Num banco de comboio



No banco da frente da carruagem de comboio
que me levava para a praia, por entre as faúlhas da
máquina e o vento, ela segurava a aba do chapéu
e olhava para o campo, deixando-me sem saber
o que pensar. Mas era isso que ela queria: que eu
não soubesse que estava sem saber o que pensar,
quando largava o chapéu e o vento o atirava
para o banco de trás, onde tinha de o ir buscar. Então,
a sua mão segurava os cabelos; e eu deixava que
o tempo passasse, entre apanhar o chapéu e devolvê-lo,
para que a sua mão lutasse contra o vento que lhe
soltava o cabelo. Mas quando o chapéu voltava ao lugar,
e ela me olhava, era como se os seus olhos estivessem
cheios com o brilho das faúlhas que saltavam da máquina
a vapor, e incendiavam a manhã em que eu ia para a praia,
nessa carruagem de madeira onde ela me deixou sem
saber o que pensar, até hoje, quando um vento súbito
lhe arrancou o chapéu da minha memória dela,
e os seus cabelos dançaram no ar sem
que mão alguma os segurasse.

segunda-feira, abril 16, 2007

Vindima


Envolvo num murmúrio as flores
que o verso me dá.
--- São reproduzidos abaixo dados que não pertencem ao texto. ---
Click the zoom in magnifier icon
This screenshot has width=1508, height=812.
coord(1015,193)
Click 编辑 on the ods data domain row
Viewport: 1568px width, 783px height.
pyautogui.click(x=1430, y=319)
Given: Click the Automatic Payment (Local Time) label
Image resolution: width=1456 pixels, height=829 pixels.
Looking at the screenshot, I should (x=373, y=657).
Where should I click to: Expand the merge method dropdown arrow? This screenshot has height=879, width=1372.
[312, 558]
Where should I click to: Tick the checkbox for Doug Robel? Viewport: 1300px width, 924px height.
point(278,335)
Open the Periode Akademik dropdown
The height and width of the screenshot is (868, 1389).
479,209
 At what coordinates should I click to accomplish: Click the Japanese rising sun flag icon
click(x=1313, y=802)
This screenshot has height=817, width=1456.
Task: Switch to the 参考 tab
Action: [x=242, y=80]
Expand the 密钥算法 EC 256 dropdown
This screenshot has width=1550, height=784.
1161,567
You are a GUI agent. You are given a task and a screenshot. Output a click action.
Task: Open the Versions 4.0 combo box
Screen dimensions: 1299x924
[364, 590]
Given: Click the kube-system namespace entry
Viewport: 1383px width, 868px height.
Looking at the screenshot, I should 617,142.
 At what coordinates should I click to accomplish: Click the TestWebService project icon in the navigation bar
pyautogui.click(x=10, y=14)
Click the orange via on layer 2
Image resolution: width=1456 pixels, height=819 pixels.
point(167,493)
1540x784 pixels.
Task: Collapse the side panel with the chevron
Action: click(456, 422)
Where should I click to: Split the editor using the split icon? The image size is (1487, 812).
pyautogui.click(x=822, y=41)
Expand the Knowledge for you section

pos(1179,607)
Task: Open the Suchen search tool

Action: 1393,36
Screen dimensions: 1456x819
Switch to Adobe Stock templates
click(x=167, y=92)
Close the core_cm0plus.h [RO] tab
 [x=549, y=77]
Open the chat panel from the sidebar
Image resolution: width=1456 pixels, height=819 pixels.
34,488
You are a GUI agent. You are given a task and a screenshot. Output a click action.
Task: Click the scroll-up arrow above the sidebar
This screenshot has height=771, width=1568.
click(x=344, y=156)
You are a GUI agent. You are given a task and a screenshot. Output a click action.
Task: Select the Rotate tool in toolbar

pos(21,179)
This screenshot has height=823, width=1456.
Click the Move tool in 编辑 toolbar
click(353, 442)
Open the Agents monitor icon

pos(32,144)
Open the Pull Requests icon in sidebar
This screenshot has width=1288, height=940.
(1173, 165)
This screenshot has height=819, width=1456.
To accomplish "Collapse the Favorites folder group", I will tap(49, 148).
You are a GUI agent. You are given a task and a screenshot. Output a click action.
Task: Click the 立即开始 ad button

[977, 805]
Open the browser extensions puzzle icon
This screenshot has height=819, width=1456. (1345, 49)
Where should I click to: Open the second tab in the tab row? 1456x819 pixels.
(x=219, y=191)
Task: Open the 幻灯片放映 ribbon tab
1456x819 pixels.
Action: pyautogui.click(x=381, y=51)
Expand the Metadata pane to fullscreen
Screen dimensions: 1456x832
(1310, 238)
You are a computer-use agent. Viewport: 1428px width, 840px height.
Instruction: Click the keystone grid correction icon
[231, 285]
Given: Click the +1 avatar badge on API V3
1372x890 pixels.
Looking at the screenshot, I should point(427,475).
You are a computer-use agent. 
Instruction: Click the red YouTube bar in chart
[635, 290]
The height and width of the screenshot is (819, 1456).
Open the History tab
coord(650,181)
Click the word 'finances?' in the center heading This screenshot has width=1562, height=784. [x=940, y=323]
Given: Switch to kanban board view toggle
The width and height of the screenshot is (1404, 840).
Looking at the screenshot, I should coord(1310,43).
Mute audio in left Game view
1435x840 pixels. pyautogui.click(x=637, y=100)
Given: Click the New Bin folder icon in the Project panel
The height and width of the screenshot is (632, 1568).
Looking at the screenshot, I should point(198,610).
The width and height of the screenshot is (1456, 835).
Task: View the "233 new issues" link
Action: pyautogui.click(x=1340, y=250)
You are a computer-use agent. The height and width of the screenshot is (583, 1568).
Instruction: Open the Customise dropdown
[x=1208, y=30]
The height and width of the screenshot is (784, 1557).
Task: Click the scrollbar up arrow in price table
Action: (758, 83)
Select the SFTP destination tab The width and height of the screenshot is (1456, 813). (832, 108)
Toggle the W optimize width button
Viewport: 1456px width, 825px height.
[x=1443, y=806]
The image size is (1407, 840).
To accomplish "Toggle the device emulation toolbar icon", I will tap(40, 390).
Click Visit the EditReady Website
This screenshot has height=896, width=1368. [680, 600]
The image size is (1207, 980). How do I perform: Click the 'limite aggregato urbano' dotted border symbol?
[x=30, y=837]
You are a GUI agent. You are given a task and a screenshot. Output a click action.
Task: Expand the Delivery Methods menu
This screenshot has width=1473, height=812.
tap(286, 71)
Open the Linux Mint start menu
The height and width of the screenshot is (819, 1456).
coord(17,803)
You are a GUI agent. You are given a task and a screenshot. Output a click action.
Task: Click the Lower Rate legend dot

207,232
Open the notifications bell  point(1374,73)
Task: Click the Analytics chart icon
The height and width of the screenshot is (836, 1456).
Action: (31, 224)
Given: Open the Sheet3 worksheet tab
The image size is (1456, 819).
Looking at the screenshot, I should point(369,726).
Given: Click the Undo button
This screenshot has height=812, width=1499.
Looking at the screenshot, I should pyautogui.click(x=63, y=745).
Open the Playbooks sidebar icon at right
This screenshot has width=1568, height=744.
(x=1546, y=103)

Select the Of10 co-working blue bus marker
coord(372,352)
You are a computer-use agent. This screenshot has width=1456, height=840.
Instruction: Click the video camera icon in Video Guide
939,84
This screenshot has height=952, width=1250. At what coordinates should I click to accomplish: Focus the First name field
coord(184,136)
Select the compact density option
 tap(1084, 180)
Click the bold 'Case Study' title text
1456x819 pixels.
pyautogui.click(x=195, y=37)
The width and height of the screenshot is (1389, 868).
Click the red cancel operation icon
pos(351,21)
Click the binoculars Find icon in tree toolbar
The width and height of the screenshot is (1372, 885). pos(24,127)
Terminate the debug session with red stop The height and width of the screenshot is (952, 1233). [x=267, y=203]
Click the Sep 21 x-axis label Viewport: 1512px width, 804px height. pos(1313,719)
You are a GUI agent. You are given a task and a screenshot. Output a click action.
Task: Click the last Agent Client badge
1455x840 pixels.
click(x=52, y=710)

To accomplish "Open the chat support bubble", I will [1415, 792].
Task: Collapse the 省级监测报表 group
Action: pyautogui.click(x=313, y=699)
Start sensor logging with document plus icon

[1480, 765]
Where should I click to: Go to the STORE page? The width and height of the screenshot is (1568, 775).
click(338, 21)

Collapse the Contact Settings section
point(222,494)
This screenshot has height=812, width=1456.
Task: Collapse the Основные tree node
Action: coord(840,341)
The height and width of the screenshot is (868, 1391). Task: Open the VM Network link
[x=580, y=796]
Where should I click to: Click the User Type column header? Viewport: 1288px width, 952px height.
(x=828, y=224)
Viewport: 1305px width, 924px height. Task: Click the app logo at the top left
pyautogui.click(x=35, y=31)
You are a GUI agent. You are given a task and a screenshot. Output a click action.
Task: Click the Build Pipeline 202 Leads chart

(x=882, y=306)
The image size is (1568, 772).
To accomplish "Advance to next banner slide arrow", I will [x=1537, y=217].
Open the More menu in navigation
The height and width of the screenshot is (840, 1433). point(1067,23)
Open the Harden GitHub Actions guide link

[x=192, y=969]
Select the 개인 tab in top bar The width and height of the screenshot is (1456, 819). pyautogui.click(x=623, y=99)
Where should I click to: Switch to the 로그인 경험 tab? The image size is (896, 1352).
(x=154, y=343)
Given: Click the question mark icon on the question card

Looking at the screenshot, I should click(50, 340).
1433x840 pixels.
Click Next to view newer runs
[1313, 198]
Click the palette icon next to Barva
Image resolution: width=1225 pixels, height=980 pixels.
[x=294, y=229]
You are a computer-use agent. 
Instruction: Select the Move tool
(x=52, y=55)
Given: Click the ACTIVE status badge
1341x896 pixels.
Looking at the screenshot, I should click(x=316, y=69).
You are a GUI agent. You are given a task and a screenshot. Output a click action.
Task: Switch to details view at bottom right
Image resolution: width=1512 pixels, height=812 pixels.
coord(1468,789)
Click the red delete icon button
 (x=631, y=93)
As pétalas
têm a cor dos lábios que
as cantam; e o pólen sabe ao mel
dos dedos que as colheram,
uma tarde, enquanto o sol
descia sobre os ombros nus
das colinas. Pisei-as com os pés
da estrofe, e o vinho do amor
destilou de um mosto de
sensações. Bebo-o do copo
do teu corpo; e uma embriaguez
de rosas alastra na vinha
do poema.

domingo, abril 08, 2007

Uma arte reflexiva

Tal como o pintor copia a natureza, o espelho
serve-se do que existe no mundo em que o puseram
para traduzir a realidade. Ao vê-la, no seu quadro
efémero, tem-se a impressão de que pode ser
um retrato, capaz de durar para além do instante
em que a mulher atravessa o quarto, de frente
para a mulher que a olha, enquanto bebe o chá;
e as frases que trocam perdem-se no espaço
entre elas e o tempo em que viveram. Mas
o movimento que a moldura fecha, enquanto
ela não sai do campo de visão, para se vestir,
é o suficente para denunciar que tudo se resume
a um instante, e que em breve um rosto voltará
para se olhar ao espelho, pentear-se, e retocar
a pintura. A natureza das coisas é tão simples
como isto; e quando o espelho ficar vazio, o que
importa é o jarro e a bacia onde há muito
secou a água com que ela lavou os olhos, cansados
da noite, deixando a sombra das suas mãos
confundir-se com o eco das vozes que a vida levou.

domingo, abril 01, 2007

Ausência


A mulher deitada, a mulher que se perdeu,
durante o sonho, e não sabe que o caminho
estava indicado nos seus olhos, procura o vazio
com a mão segura entre lençol e cobertor,
como se nesse intervalo houvesse ainda
uma saída para o desejo. No sono em que
a maré da noite se desfez num impulso
de névoa, os seus lábios murmuraram
o nome que não tem corpo; e em vão
esperaram o beijo que os iria selar,
os dedos que se afundariam no oceano
dos cabelos, a respiração que
lhe daria o ritmo da manhã. Por isso,
a mulher que acorda pede à noite que não
a deixe sozinha, como se o abraço antigo
se pudesse prolongar, ou o sol
não trouxesse o dia para junto dela.